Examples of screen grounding
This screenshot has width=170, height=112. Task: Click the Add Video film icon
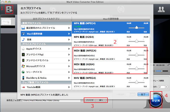coord(9,9)
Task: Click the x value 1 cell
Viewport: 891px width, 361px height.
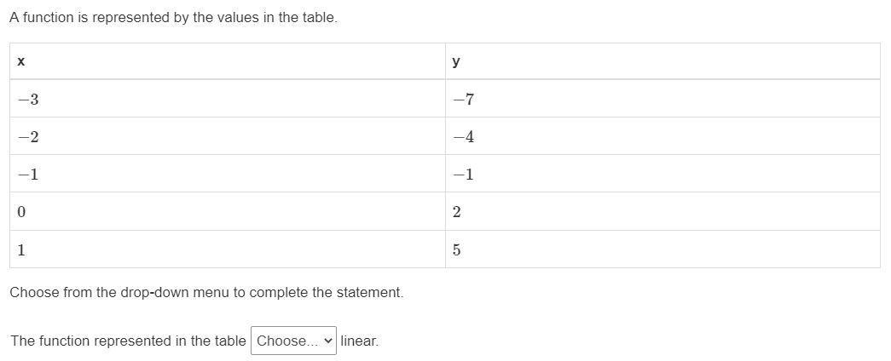Action: pos(228,249)
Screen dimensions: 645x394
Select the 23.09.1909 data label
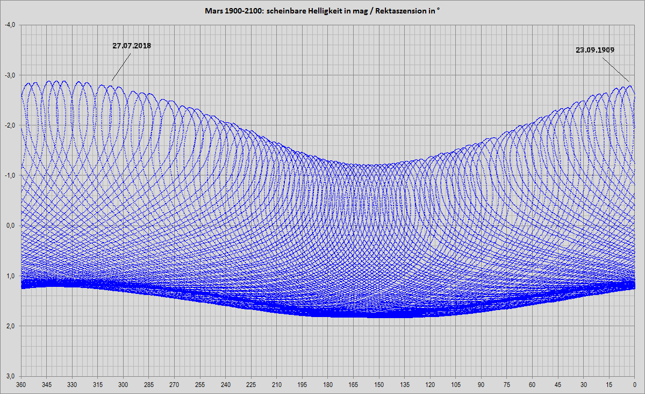tap(595, 50)
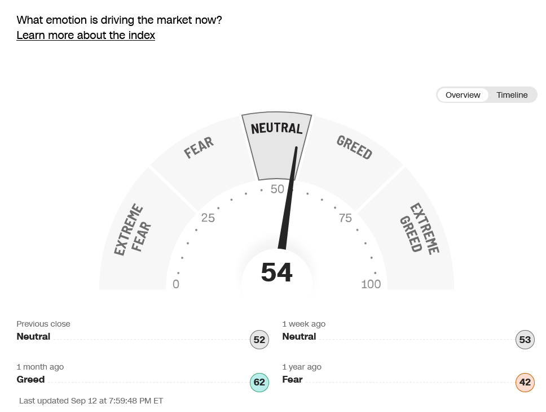Click the 1 week ago 53 badge
The height and width of the screenshot is (412, 546).
(525, 340)
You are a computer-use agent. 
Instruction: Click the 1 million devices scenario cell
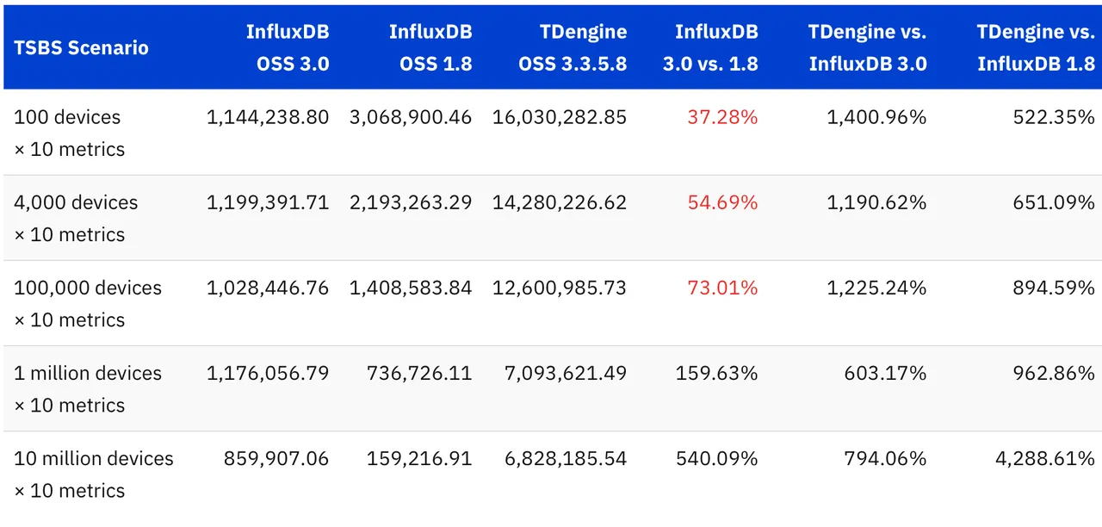(88, 388)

— Required task —
Please copy the material above word for word, leaving out the pictures.

— Finished task —
This screenshot has width=170, height=112. Task: Click the Add Video film icon
coord(9,9)
Task: Click the x value 1 cell
Viewport: 891px width, 361px height.
Action: pos(228,249)
Screen dimensions: 645x394
Select the 23.09.1909 data label
tap(595, 50)
Click the 1 week ago 53 badge
The height and width of the screenshot is (412, 546).
(525, 340)
You are a computer-use agent. 
Instruction: Click the 1 million devices scenario cell
(88, 388)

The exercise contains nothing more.